On 26/04/18 14:35, Julien Grall wrote:
> Hi Suzuki,
>
> On 27/03/18 14:15, Suzuki K Poulose wrote:
>> Right now the stage2 page table for a VM is hard coded, assuming
>> an IPA of 40bits. As we are about to add support for per VM IPA,
>> prepare the stage2 page table helpers to accept the kvm instance
>> to make the right decision for the VM. No functional changes.


>> diff --git a/arch/arm/include/asm/kvm_arm.h b/arch/arm/include/asm/kvm_arm.h
>> index 3ab8b37..c3f1f9b 100644
>> --- a/arch/arm/include/asm/kvm_arm.h
>> +++ b/arch/arm/include/asm/kvm_arm.h
>> @@ -133,8 +133,7 @@
>>    * space.
>>    */
>>   #define KVM_PHYS_SHIFT    (40)
>> -#define KVM_PHYS_SIZE    (_AC(1, ULL) << KVM_PHYS_SHIFT)
>> -#define KVM_PHYS_MASK    (KVM_PHYS_SIZE - _AC(1, ULL))
>
> I assume you are moving them to kvm_mmu.h in order to match the arm64 side, right?

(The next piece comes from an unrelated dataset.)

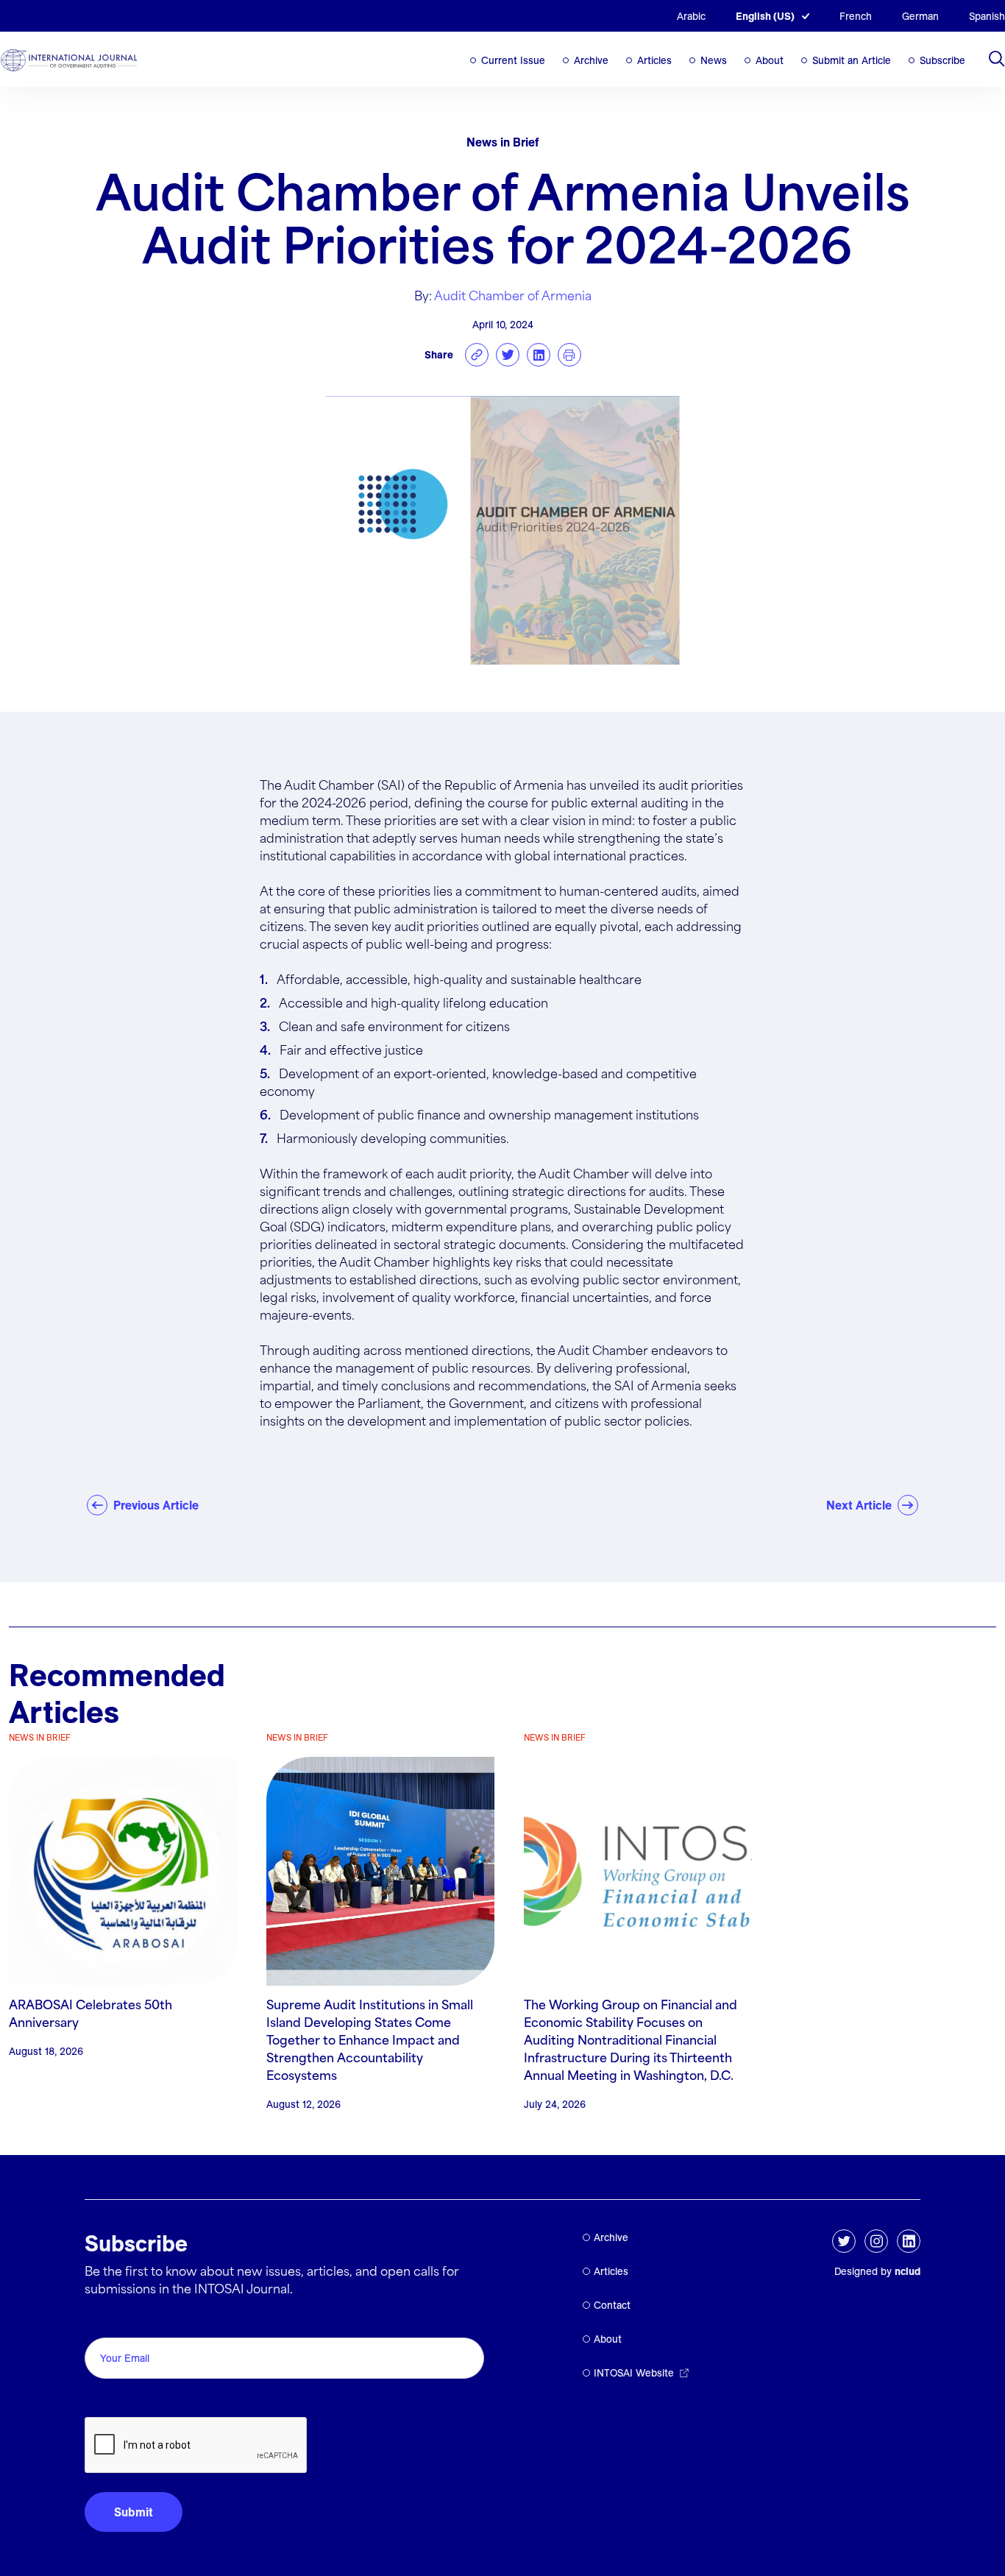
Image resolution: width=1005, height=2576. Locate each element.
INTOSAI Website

If so, would not it make sense to make KVM_PHYS_SHIFT with it?
>
> [...]

I am moving all the macros that depend on the "kvm" instance to kvm_mmu.h.
I will see if I can move the KVM_PHYS_SHIFT without much trouble.

>
>> diff --git a/arch/arm64/include/asm/kvm_mmu.h b/arch/arm64/include/asm/kvm_mmu.h
>> index 7faed6e..594c4e6 100644
>> --- a/arch/arm64/include/asm/kvm_mmu.h
>> +++ b/arch/arm64/include/asm/kvm_mmu.h
>> @@ -134,8 +134,11 @@ static inline unsigned long __kern_hyp_va(unsigned long v)
>>    * We currently only support a 40bit IPA.
>>    */
>>   #define KVM_PHYS_SHIFT    (40)
>> -#define KVM_PHYS_SIZE    (1UL << KVM_PHYS_SHIFT)
>> -#define KVM_PHYS_MASK    (KVM_PHYS_SIZE - 1UL)
>> +
>> +#define kvm_phys_shift(kvm)        KVM_PHYS_SHIFT
>> +#define kvm_phys_size(kvm)        (_AC(1, ULL) << kvm_phys_shift(kvm))
>
> NIT: is the _AC(...) necessary? It does not look like this function is going to be usable in assembly.
>
>> +#define kvm_phys_mask(kvm)        (kvm_phys_size(kvm) - _AC(1, ULL))
>
> Same here.
>

Ok, will drop them.

Cheers
Suzuki



2018-04-27 16:03:08

by Suzuki K Poulose

[permalink] [raw]
Subject: Re: [PATCH v2 08/17] kvm: arm/arm64: Prepare for VM specific stage2 translations

On 27/04/18 16:22, Suzuki K Poulose wrote:
> On 26/04/18 14:35, Julien Grall wrote:
>> Hi Suzuki,
>>
>> On 27/03/18 14:15, Suzuki K Poulose wrote:
>>> Right now the stage2 page table for a VM is hard coded, assuming
>>> an IPA of 40bits. As we are about to add support for per VM IPA,
>>> prepare the stage2 page table helpers to accept the kvm instance
>>> to make the right decision for the VM. No functional changes.
>
>
>>> diff --git a/arch/arm/include/asm/kvm_arm.h b/arch/arm/include/asm/kvm_arm.h
>>> index 3ab8b37..c3f1f9b 100644
>>> --- a/arch/arm/include/asm/kvm_arm.h
>>> +++ b/arch/arm/include/asm/kvm_arm.h
>>> @@ -133,8 +133,7 @@
>>>    * space.
>>>    */
>>>   #define KVM_PHYS_SHIFT    (40)
>>> -#define KVM_PHYS_SIZE    (_AC(1, ULL) << KVM_PHYS_SHIFT)
>>> -#define KVM_PHYS_MASK    (KVM_PHYS_SIZE - _AC(1, ULL))
>>
>> I assume you are moving them to kvm_mmu.h in order to match the arm64 side, right? If so, would not it make sense to make KVM_PHYS_SHIFT with it?
>>
>> [...]
>
> I am moving all the macros that depend on the "kvm" instance to kvm_mmu.h.
> I will see if I can move the KVM_PHYS_SHIFT without much trouble.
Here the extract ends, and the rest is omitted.